Khudadat bey Agha bey oghlu Malik-Aslanov (خداداد بگ آقا بگ اوغلی ملک اصلانوف, Xudadat bəy Ağa bəy oğlu Məlik-Aslanov) (April 1879 – 23 July 1935) was an Azerbaijani engineer, politician and university professor.

==Early life==
Khudadat Malik-Aslanov was born to the wealthy Malik-Aslanov family in the village of Taynaq in Shusha Uyezd of the Elisabethpol Governorate of the Russian Empire (now in Azerbaijan's Aghjabadi District). After graduation from the Shusha Realschule in 1899, he was sponsored by philanthropist Zeynalabdin Taghiyev to enter the Saint Petersburg Institute of Railway Transportation. He graduated from the institute with honours in 1904. He then was sent to work in the pioneering of the Saint Petersburg – Vologda railway. In 1905 Malik-Aslanov was assigned a position in the Transcaucasian Railway Department in Tiflis, of which he soon became the chairman. He earned a Ph.D. degree after publishing more than 10 works on railway communications.

==Career in the Democratic Republic of Azerbaijan==
After the February Revolution of 1917, the Russian Provisional Government appointed Malik-Aslanov Commissioner for the Communications of Transcaucasia. In April 1918 he became Minister of Railway Communications of the newly established and short-lived Transcaucasian Democratic Federative Republic seated in Tiflis. After the dissolution of the federation in May 1918 Malik-Aslanov held the same post in the Azerbaijan Democratic Republic in four of the five cabinets. He was one of the members of the Azerbaijani National Council who signed the Declaration of Independence of 28 May 1918 proclaiming Azerbaijan's sovereignty, and became one of Members of Parliament of the newly founded state. In 1919 Malik-Aslanov was also selected to be member of the State Committee of Defense and the special committee for Romanization of the Azerbaijani alphabet. He initiated the establishment of a bilingual Azerbaijani-Russian institution of higher education to train specialists in the field of railway communications (later reorganized into the Baku College of Railway Transportation). He did not join any party throughout his pre-Soviet political career.
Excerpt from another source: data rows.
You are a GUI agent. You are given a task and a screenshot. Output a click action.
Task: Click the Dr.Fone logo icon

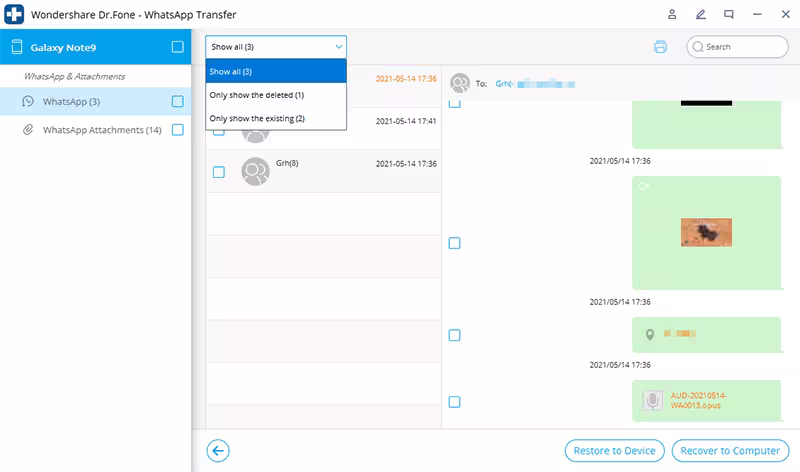pyautogui.click(x=14, y=14)
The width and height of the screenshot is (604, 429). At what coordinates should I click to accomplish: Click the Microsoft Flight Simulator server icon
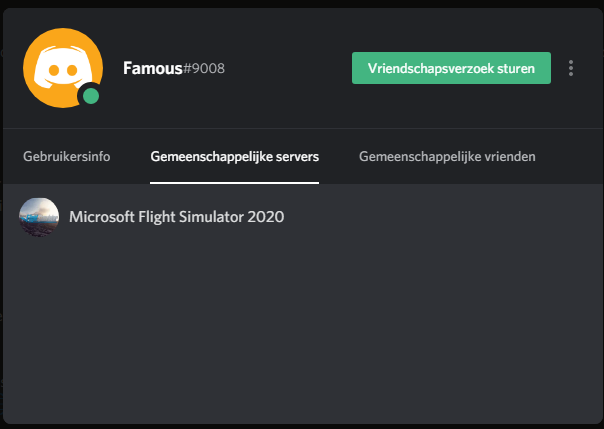click(39, 216)
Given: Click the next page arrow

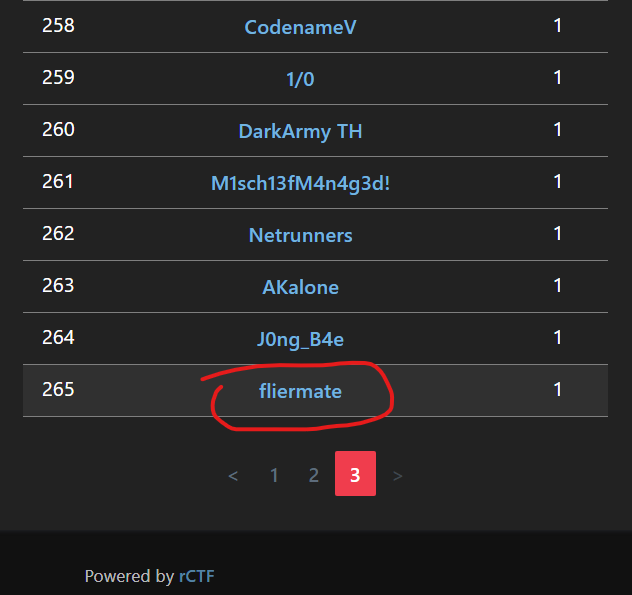Looking at the screenshot, I should pyautogui.click(x=398, y=475).
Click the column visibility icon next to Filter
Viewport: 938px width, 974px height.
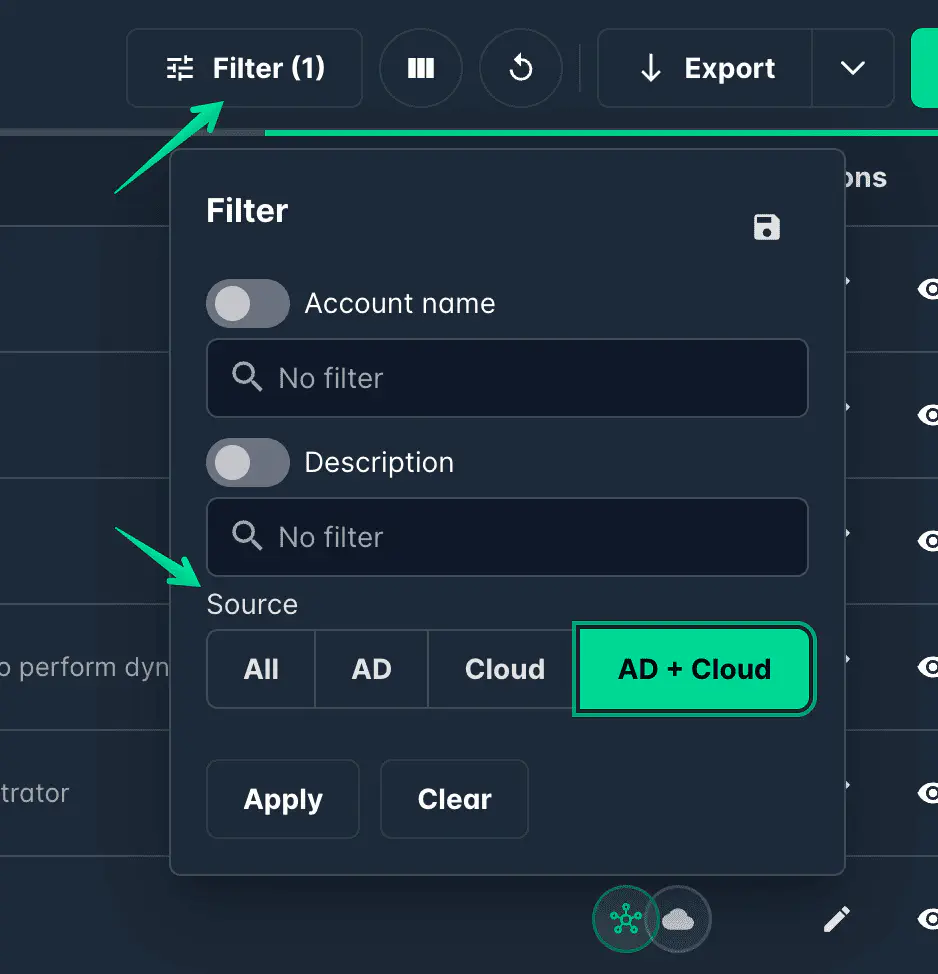(x=421, y=68)
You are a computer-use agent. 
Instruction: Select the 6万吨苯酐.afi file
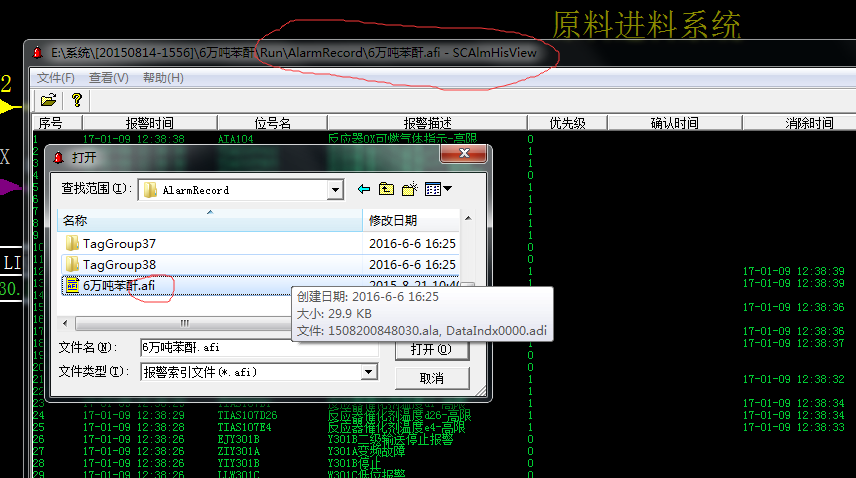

==Career in Soviet Azerbaijan==
From 1921 to 1930 Khudadat bey Malik-Aslanov served as Dean of the Faculty of Building Engineering at the Azerbaijan Polytechnic Institute. He was also Head of the Department of Railway Communications of Azerbaijan's Supreme Soviet of the National Economy. Malik-Aslanov assisted in the building of a railway from Baku to Julfa and in the introduction of the first elektrichka in the Soviet Union, which took place in Azerbaijan. In 1929, he proposed establishing metro system in Baku (the project was fulfilled in 1967).

==Family==
In 1906 Khudadat bey Malik-Aslanov married Maria Alexandrova, the daughter of his landlord in Saint Petersburg. They did not have children of their own and adopted the sons of Malik-Aslanov's sister Khurshid.

==Arrest and death==
Similar to many of those involved in the political affairs of the Azerbaijan Democratic Republic in 1918–1920, Malik-Aslanov was subject to Stalinist persecutions. He was arrested for the first time in 1930 but was released upon Mir Jafar Baghirov's request in 1933. In August 1934 Malik-Aslanov was arrested again on the grounds of not having served his 5-year sentence. In 1935 he died in the Bailov prison. According to the official version, Malik-Aslanov died of natural causes. His family believed he was done away with by someone named Gerasimov. Malik-Aslanov's body was never shown to his family and was buried in a mass grave in the Chemberekend Cemetery. He was officially exonerated in 1959.